Graffiti originated in ancient Italy as inscriptions and drawings on sculptures and walls. In fact, graffiti was found in 1851 in the ruins of Pompeii. Painting on sidewalks, and other forms of graffiti, is still common in Rome today. Whereas Romans consider graffiti as a form of urban art, many westerners consider it vandalism unless property owners give consent to the graffiti artists. Graffiti may include drawing, painting, and writing, or a combination of the three.

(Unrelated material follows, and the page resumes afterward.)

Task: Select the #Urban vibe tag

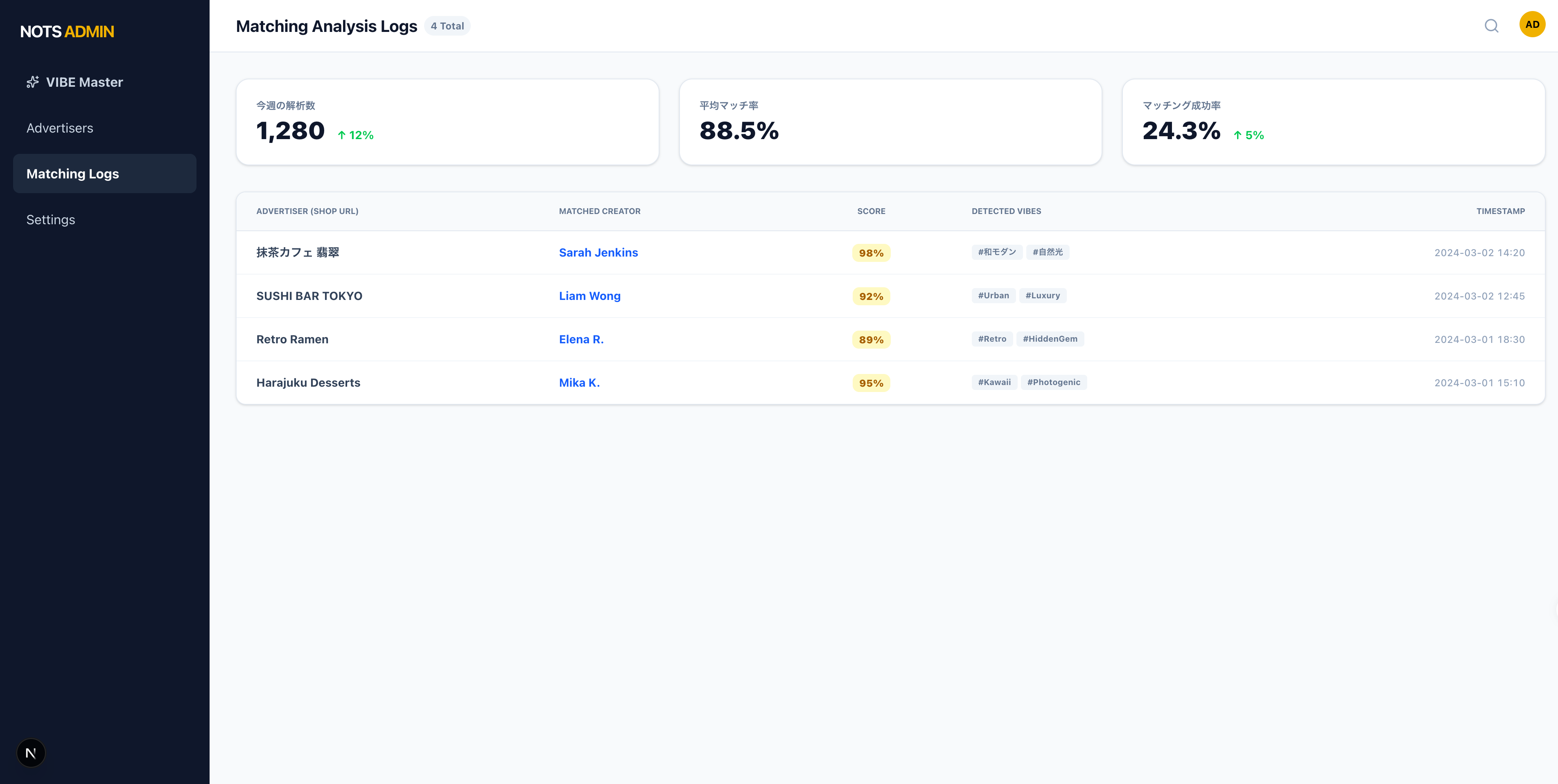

Tagging is a form of graffiti used to put a 'name tag' on public areas and is thought to be used by some gangs to mark territory. The origin of tagging goes back to the 1970s when a mail carrier in New York made a goal to ride every bus and subway in New York. He wrote his name and courier identification number, Vic 156, to mark each bus and subway he took. Others began to follow Vic's example and tags grew more prevalent, larger, and much more elaborate. Tagging as graffiti moved from buses and subways to walls and all types of outdoor areas.
The old Belmont trolley tunnel in Los Angeles was a popular spot for taggers until, despite over 2 years of protests to save it as a modern cultural landmark, the graffiti covered tunnel was torn down. The tunnel was frequented by homeless people, gangs, and drug addicts and had appeared in many films. Graffiti artists and taggers from other states and other parts of the world had traveled to paint at Belmont. Los Angeles police dismissed the graffiti as tagging by vandals, but art groups appealed to the Los Angeles Cultural Heritage Commission to help save the tunnel.
"Aerosol muralists" are graffiti artists who paint large, commissioned murals on urban walls, usually on the sides of businesses. The murals can be very beautiful and graphic, attracting much attention from potential customers in the area. Aerosol muralists use aerosol spray paint as it gives an airbrushed look to the mural. Sometimes house paint, rollers, and brushes are also used. The murals usually relate to their surroundings. For example, a mural on the side wall of a Greek restaurant would most likely have a Grecian theme.